Cumhurbaşkanı Gül: Laiklik halkın değerlerine ters

Cumhurbaşkanı Abdullah Gül Tunus televizyonuna verdiği mülakatta islamcı partilerin yükselişiyle ilgili öyle bir yanıt verdi ki, bundan "laiklik Arap ülkelerinde halkın değerlerine ters"ten başka sonuç çıkarmak mümkün değil.

Cumhurbaşkanı Abdullah Gül'ün Tunus ziyaretinden önce Tunus TV'sine verdiği mülakat, Cumhurbaşkanlığının internet sitesinde yayınlandı.

Röportajın en dikkat çekici bölümü, "Arap Baharı'nın yaşandığı ülkelerde İslami yönelişli partilerin öne çıkmasına nasıl baktığına" dair soru oldu.

Gül, bu soruya şöyle yanıt verdi: "Aslında her ülke kendi mecrasına kayıyor.
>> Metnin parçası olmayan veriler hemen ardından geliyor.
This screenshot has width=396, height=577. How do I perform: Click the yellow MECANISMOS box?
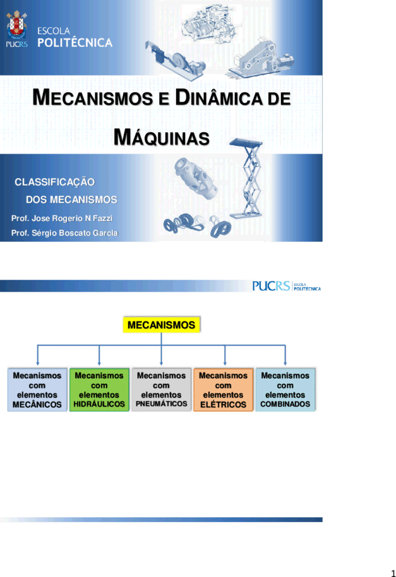(161, 324)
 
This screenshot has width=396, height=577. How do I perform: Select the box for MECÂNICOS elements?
(37, 390)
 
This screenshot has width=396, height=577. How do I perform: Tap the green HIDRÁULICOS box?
(99, 390)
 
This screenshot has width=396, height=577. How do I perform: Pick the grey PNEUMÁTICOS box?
(161, 390)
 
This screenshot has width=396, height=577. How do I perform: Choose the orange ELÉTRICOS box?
(224, 390)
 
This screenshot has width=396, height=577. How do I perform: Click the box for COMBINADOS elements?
(285, 390)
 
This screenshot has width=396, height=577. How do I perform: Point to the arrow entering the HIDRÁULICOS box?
(99, 355)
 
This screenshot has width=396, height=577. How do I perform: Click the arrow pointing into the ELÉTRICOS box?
(225, 355)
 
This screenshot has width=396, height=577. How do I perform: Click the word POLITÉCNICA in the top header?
(75, 43)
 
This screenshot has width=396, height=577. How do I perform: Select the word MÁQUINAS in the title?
(162, 138)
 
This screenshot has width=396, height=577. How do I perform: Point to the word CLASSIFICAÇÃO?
(54, 182)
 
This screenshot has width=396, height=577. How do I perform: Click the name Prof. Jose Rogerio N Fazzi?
(62, 218)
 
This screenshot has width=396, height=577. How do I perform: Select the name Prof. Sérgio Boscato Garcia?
(64, 233)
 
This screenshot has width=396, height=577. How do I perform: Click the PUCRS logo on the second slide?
(286, 286)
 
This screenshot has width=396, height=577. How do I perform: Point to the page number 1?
(393, 573)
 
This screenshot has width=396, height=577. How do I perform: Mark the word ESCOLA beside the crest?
(53, 31)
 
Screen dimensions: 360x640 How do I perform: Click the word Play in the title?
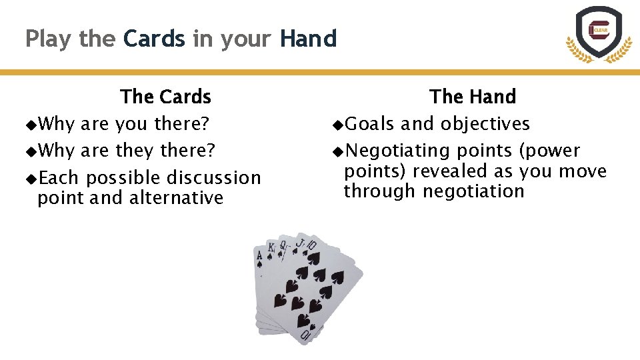click(x=49, y=39)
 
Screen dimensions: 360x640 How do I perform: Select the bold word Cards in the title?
click(x=154, y=39)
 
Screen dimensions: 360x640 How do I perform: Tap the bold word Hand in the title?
click(x=308, y=39)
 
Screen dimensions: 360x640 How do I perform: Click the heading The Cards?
click(x=166, y=97)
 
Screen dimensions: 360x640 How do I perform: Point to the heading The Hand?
click(x=473, y=97)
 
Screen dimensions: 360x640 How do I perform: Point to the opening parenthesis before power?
click(x=522, y=151)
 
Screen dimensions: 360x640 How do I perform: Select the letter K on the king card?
click(x=271, y=249)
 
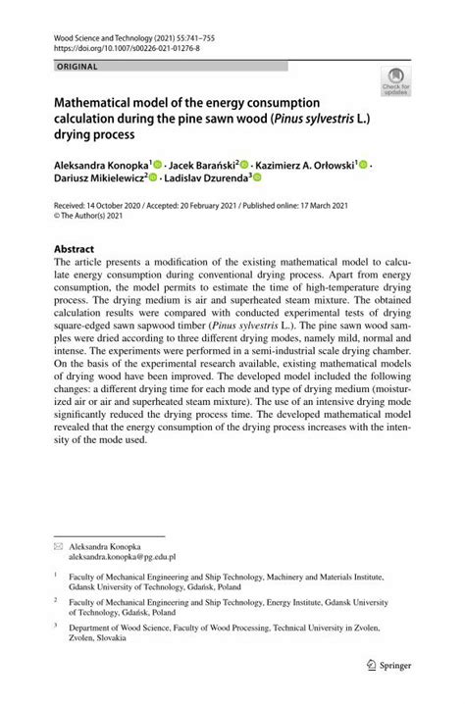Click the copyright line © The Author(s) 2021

Yani halkın değerleri ortada. Halkın değerlerine ters yönetim tarzları vardı. Yani halkın değerlerine ters yönetim tarzları, bir de otoriter anlayışla, zorla ülkeyi yönetiyorlardı. Serbestlik olunca halk kendi mecrasına akıyor."

Bilindiği üzere Tunus'ta daha önce Bin Ali diktatörlüğü zamanındaki rejim, laik bir rejimdi. Tunus, uzun süre Türkiye ile birlikte islam coğrafyasında laik rejime sahip ender ülkelerden biriydi.

Gül, laikliğin sona erip islamcı Nahda partisinin iktidara gelişini, "ülkenin kendi mecrasına kayması" olarak niteledi ve "halkın değerleri ortada" diye ekledi. Gül'ün, Bin Ali yönetiminin "otoriter anlayışını", "halkın değerlerine ters yönetim tarzlarından" sonra "bir de bu var" diye eklemesi, halka ters yönetim tarzından laikliği kastettiğini gösteriyor.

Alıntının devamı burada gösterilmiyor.